### Data to process

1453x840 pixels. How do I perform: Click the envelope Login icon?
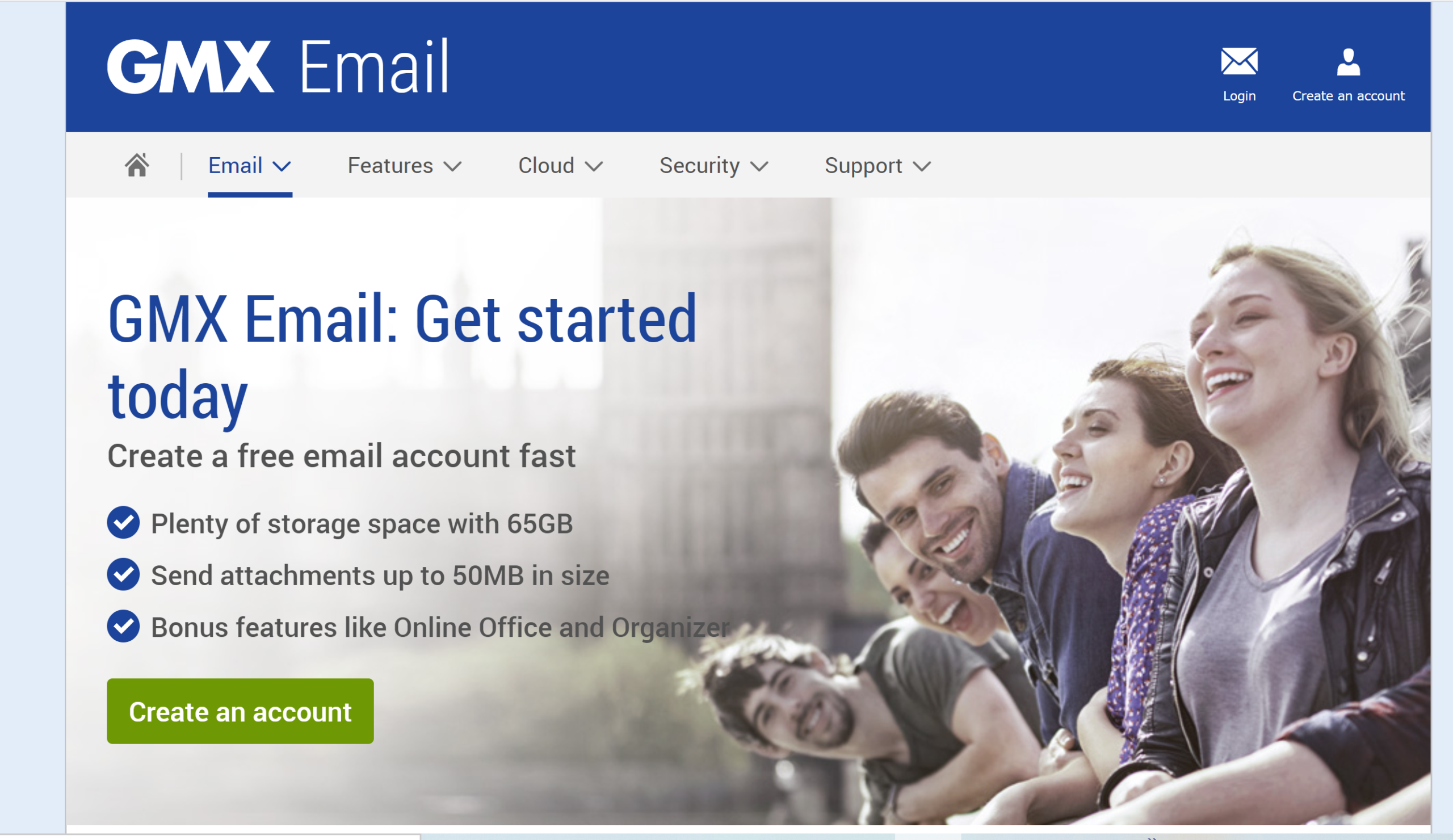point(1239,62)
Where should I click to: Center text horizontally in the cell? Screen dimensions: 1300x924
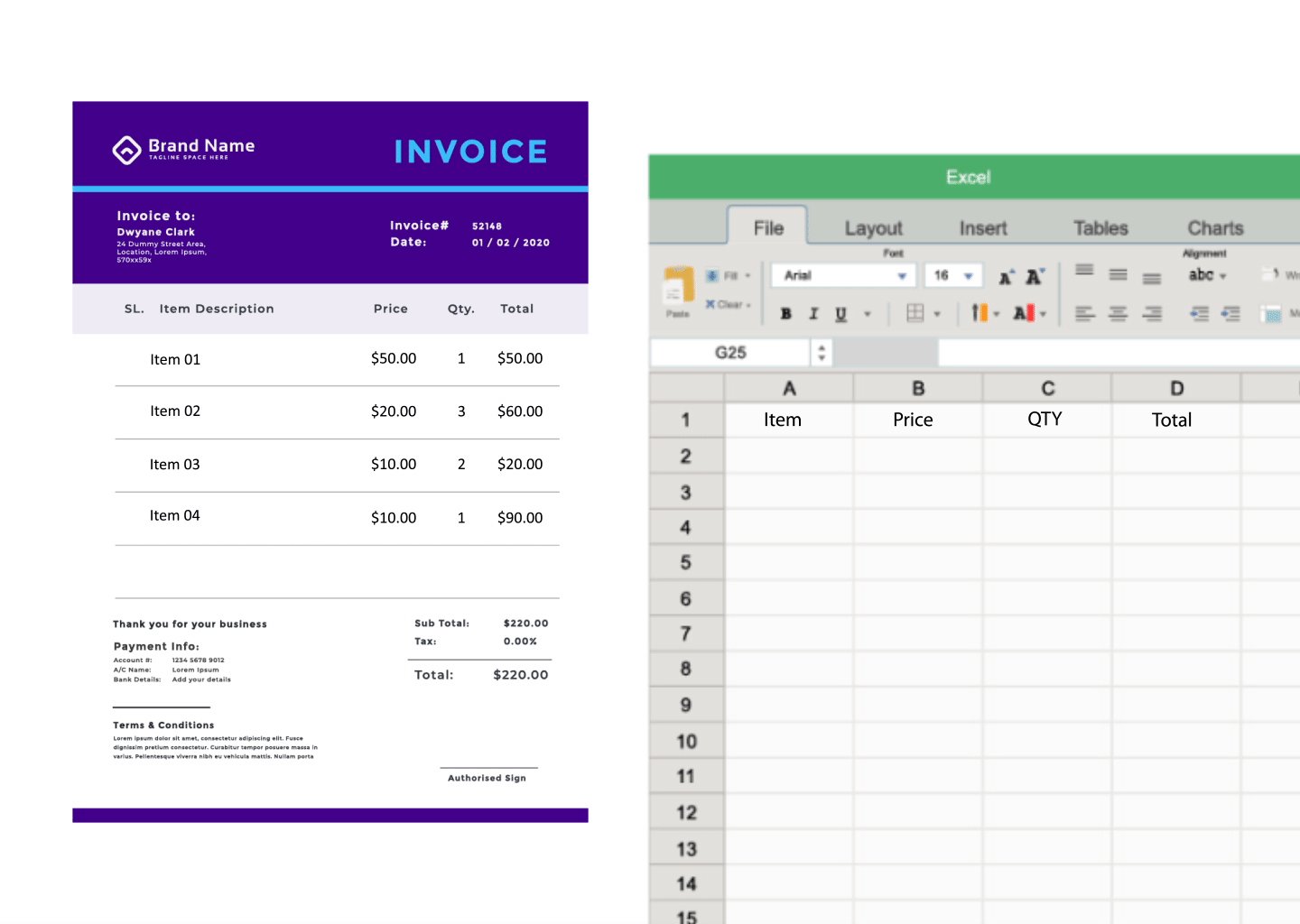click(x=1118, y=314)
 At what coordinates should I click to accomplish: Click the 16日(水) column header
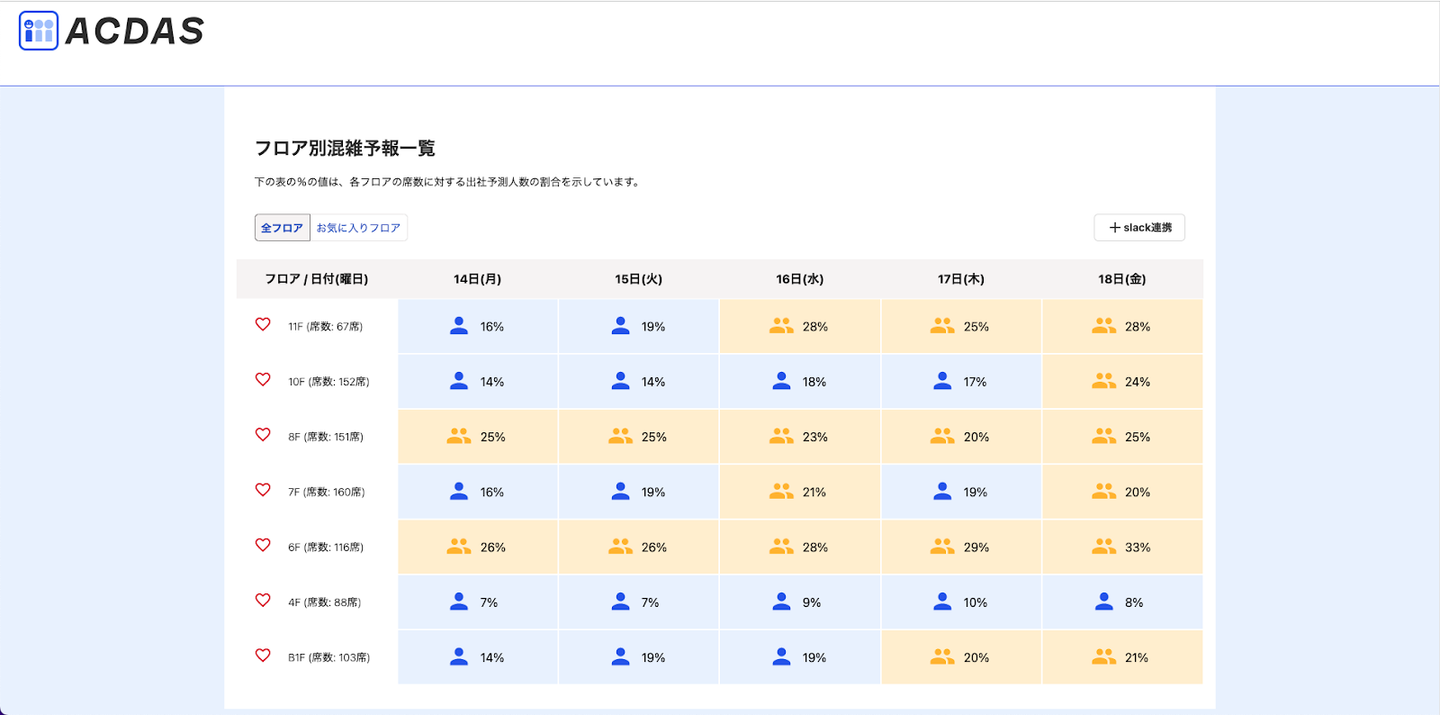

--

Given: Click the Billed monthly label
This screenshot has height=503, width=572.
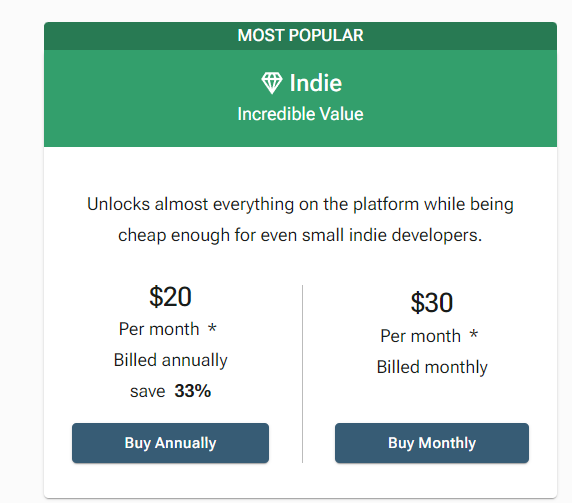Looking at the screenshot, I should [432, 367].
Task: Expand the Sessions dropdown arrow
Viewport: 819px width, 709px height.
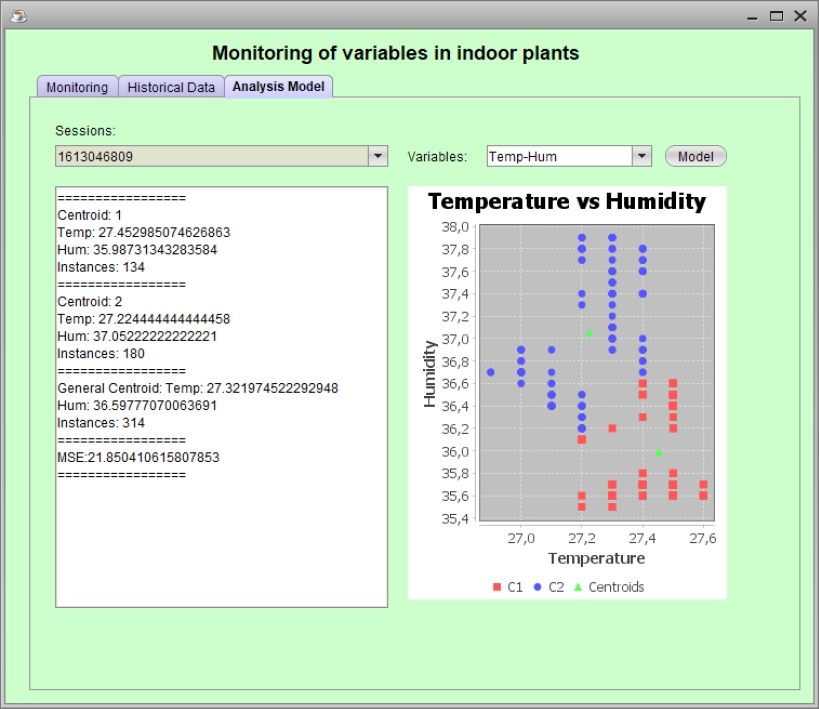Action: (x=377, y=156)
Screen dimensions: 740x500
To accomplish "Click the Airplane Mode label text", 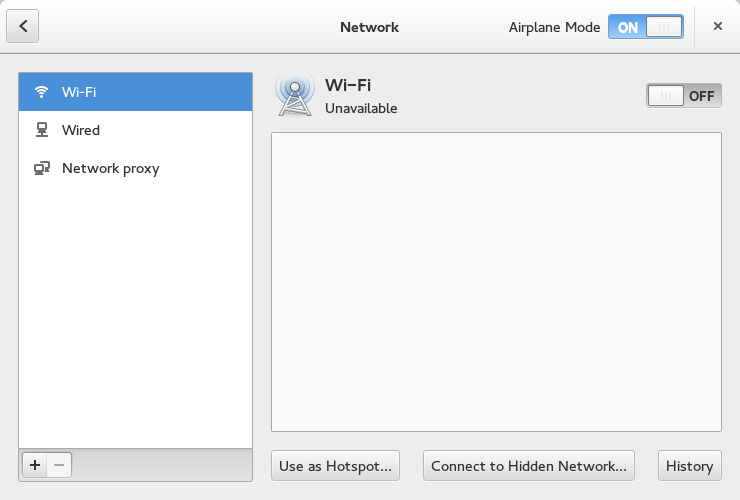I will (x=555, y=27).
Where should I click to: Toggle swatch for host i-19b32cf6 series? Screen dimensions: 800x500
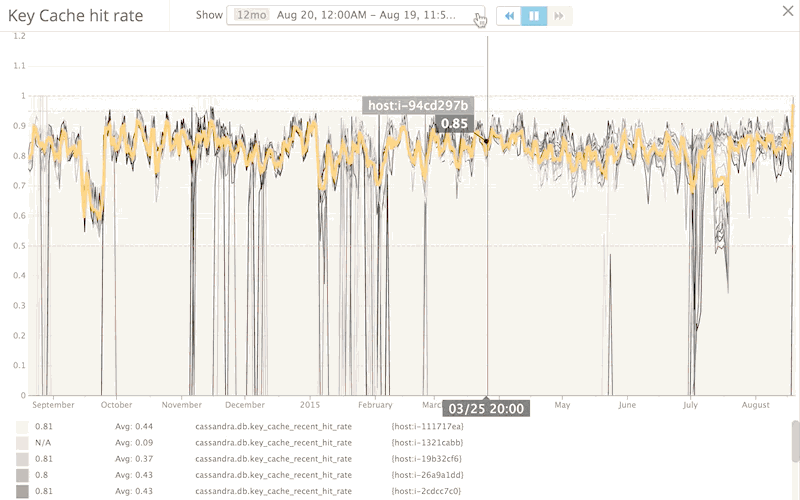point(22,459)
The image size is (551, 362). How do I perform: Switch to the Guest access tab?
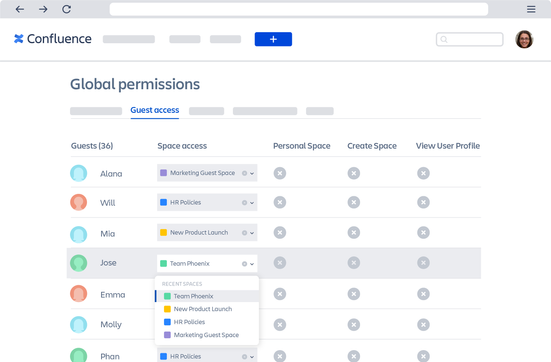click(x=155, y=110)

### What this task involves
Within the listing above, the lines from the one with "1453x840 pixels. How" through the one with "At what coordinates" are to be given again word for word. Do not include pictures.

### Output for this task
1453x840 pixels. How do I perform: Click the envelope Login icon?
point(1239,62)
Where should I click to: Center text horizontally in the cell? Screen dimensions: 1300x924
click(x=1118, y=314)
 At what coordinates should I click to accomplish: Click the 16日(水) column header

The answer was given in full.